> [Recorded data]:
────────

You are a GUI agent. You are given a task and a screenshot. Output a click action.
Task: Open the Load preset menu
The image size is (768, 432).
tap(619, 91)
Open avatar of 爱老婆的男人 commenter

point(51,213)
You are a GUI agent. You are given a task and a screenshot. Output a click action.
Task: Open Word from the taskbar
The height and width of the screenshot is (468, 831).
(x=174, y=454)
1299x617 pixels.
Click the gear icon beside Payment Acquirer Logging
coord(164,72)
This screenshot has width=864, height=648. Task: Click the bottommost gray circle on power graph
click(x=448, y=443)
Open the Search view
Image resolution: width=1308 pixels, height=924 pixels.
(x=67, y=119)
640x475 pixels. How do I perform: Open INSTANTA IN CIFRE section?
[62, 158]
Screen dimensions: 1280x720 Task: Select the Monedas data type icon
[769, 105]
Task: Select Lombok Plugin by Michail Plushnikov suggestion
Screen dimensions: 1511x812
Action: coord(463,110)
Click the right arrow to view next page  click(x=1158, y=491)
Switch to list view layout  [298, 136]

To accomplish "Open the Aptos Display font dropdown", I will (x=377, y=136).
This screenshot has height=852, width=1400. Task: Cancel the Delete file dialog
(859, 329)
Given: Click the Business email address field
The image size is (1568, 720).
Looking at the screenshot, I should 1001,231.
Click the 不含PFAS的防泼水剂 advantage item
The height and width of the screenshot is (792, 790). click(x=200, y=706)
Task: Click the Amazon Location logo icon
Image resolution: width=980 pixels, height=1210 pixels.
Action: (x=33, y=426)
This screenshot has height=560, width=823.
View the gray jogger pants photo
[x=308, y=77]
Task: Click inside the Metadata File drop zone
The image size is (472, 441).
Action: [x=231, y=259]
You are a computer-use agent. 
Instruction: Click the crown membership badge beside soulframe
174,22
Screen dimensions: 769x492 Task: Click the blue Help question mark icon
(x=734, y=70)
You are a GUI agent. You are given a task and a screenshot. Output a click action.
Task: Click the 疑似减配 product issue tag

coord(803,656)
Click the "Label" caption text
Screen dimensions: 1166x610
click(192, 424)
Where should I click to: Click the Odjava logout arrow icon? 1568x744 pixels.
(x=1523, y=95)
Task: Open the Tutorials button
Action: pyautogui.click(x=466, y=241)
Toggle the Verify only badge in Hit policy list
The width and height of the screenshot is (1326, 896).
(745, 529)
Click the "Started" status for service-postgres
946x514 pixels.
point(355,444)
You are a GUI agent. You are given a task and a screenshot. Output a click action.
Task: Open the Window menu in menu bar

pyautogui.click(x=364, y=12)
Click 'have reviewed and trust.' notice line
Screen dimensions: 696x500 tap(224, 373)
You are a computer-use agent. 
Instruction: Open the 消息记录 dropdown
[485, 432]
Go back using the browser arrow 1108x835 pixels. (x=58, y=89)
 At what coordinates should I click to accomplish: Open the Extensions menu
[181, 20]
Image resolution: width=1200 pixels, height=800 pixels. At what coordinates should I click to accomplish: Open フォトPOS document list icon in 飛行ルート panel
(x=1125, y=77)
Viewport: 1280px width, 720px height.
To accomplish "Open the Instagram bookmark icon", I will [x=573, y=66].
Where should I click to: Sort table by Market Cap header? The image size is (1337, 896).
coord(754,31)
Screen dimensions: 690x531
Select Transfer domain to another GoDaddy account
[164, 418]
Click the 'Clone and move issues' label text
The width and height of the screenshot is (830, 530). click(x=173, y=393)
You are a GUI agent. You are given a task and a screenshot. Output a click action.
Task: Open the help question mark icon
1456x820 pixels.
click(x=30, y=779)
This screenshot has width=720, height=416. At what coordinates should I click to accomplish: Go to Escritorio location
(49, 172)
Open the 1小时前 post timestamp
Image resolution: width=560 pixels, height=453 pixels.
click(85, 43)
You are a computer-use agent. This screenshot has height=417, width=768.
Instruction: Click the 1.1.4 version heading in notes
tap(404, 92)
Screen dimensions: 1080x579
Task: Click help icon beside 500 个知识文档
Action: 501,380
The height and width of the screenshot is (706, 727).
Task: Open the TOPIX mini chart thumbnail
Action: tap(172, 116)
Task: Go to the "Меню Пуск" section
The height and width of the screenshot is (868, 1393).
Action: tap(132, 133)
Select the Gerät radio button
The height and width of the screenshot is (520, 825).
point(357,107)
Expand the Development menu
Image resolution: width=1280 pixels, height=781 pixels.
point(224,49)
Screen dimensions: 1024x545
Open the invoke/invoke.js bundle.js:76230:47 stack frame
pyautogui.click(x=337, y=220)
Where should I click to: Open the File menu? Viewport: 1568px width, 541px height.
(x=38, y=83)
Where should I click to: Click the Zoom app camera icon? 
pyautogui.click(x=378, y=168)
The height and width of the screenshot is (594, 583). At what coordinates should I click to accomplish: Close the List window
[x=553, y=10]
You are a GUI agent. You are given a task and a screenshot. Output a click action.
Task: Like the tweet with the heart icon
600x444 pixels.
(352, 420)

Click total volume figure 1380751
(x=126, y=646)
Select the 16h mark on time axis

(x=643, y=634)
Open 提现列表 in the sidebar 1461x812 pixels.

────────

> [Given problem]: Rewrite every line of the listing above as a numbered list, leaving out the blank lines.

> [Solution]:
1. You are a GUI agent. You are given a task and a screenshot. Output a click action.
2. Task: Open the Load preset menu
3. The image size is (768, 432).
4. tap(619, 91)
5. Open avatar of 爱老婆的男人 commenter
6. point(51,213)
7. You are a GUI agent. You are given a task and a screenshot. Output a click action.
8. Task: Open Word from the taskbar
9. The height and width of the screenshot is (468, 831).
10. (x=174, y=454)
11. 1299x617 pixels.
12. Click the gear icon beside Payment Acquirer Logging
13. coord(164,72)
14. This screenshot has width=864, height=648. Task: Click the bottommost gray circle on power graph
15. click(x=448, y=443)
16. Open the Search view
17. Image resolution: width=1308 pixels, height=924 pixels.
18. (x=67, y=119)
19. 640x475 pixels. How do I perform: Open INSTANTA IN CIFRE section?
20. [62, 158]
21. Screen dimensions: 1280x720 Task: Select the Monedas data type icon
22. [769, 105]
23. Task: Select Lombok Plugin by Michail Plushnikov suggestion
24. Screen dimensions: 1511x812
25. Action: coord(463,110)
26. Click the right arrow to view next page  click(x=1158, y=491)
27. Switch to list view layout  [298, 136]
28. To accomplish "Open the Aptos Display font dropdown", I will (x=377, y=136).
29. This screenshot has height=852, width=1400. Task: Cancel the Delete file dialog
30. (859, 329)
31. Given: Click the Business email address field
32. The image size is (1568, 720).
33. Looking at the screenshot, I should 1001,231.
34. Click the 不含PFAS的防泼水剂 advantage item
35. The height and width of the screenshot is (792, 790). click(x=200, y=706)
36. Task: Click the Amazon Location logo icon
37. Image resolution: width=980 pixels, height=1210 pixels.
38. Action: (x=33, y=426)
39. This screenshot has height=560, width=823.
40. View the gray jogger pants photo
41. [x=308, y=77]
42. Task: Click inside the Metadata File drop zone
43. The image size is (472, 441).
44. Action: [x=231, y=259]
45. You are a computer-use agent. 
46. Instruction: Click the crown membership badge beside soulframe
47. 174,22
48. Screen dimensions: 769x492 Task: Click the blue Help question mark icon
49. (x=734, y=70)
50. You are a GUI agent. You are given a task and a screenshot. Output a click action.
51. Task: Click the 疑似减配 product issue tag
52. coord(803,656)
53. Click the "Label" caption text
54. Screen dimensions: 1166x610
55. click(192, 424)
56. Where should I click to: Click the Odjava logout arrow icon? 1568x744 pixels.
57. (x=1523, y=95)
58. Task: Open the Tutorials button
59. Action: pyautogui.click(x=466, y=241)
60. Toggle the Verify only badge in Hit policy list
61. The width and height of the screenshot is (1326, 896).
62. (745, 529)
63. Click the "Started" status for service-postgres
64. 946x514 pixels.
65. point(355,444)
66. You are a GUI agent. You are given a task and a screenshot. Output a click action.
67. Task: Open the Window menu in menu bar
68. pyautogui.click(x=364, y=12)
69. Click 'have reviewed and trust.' notice line
70. Screen dimensions: 696x500 tap(224, 373)
71. You are a computer-use agent. 
72. Instruction: Open the 消息记录 dropdown
73. [485, 432]
74. Go back using the browser arrow 1108x835 pixels. (x=58, y=89)
75.  At what coordinates should I click to accomplish: Open the Extensions menu
76. [181, 20]
77. Image resolution: width=1200 pixels, height=800 pixels. At what coordinates should I click to accomplish: Open フォトPOS document list icon in 飛行ルート panel
78. (x=1125, y=77)
79. Viewport: 1280px width, 720px height.
80. To accomplish "Open the Instagram bookmark icon", I will [x=573, y=66].
81. Where should I click to: Sort table by Market Cap header? The image size is (1337, 896).
82. coord(754,31)
83. Screen dimensions: 690x531
84. Select Transfer domain to another GoDaddy account
85. [164, 418]
86. Click the 'Clone and move issues' label text
87. The width and height of the screenshot is (830, 530). click(x=173, y=393)
88. You are a GUI agent. You are given a task and a screenshot. Output a click action.
89. Task: Open the help question mark icon
90. 1456x820 pixels.
91. click(x=30, y=779)
92. This screenshot has width=720, height=416. At what coordinates should I click to accomplish: Go to Escritorio location
93. (49, 172)
94. Open the 1小时前 post timestamp
95. Image resolution: width=560 pixels, height=453 pixels.
96. click(85, 43)
97. You are a computer-use agent. This screenshot has height=417, width=768.
98. Instruction: Click the 1.1.4 version heading in notes
99. tap(404, 92)
100. Screen dimensions: 1080x579
101. Task: Click help icon beside 500 个知识文档
102. Action: 501,380
103. The height and width of the screenshot is (706, 727).
104. Task: Open the TOPIX mini chart thumbnail
105. Action: tap(172, 116)
106. Task: Go to the "Меню Пуск" section
107. The height and width of the screenshot is (868, 1393).
108. Action: tap(132, 133)
109. Select the Gerät radio button
110. The height and width of the screenshot is (520, 825).
111. point(357,107)
112. Expand the Development menu
113. Image resolution: width=1280 pixels, height=781 pixels.
114. point(224,49)
115. Screen dimensions: 1024x545
116. Open the invoke/invoke.js bundle.js:76230:47 stack frame
117. pyautogui.click(x=337, y=220)
118. Where should I click to: Open the File menu? Viewport: 1568px width, 541px height.
119. (x=38, y=83)
120. Where should I click to: Click the Zoom app camera icon? 
121. pyautogui.click(x=378, y=168)
122. The height and width of the screenshot is (594, 583). At what coordinates should I click to accomplish: Close the List window
123. [x=553, y=10]
124. You are a GUI agent. You are given a task and a screenshot. Output a click action.
125. Task: Like the tweet with the heart icon
126. 600x444 pixels.
127. (352, 420)
128. Click total volume figure 1380751
129. (x=126, y=646)
130. Select the 16h mark on time axis
131. (x=643, y=634)
132. Open 提现列表 in the sidebar 1461x812 pixels.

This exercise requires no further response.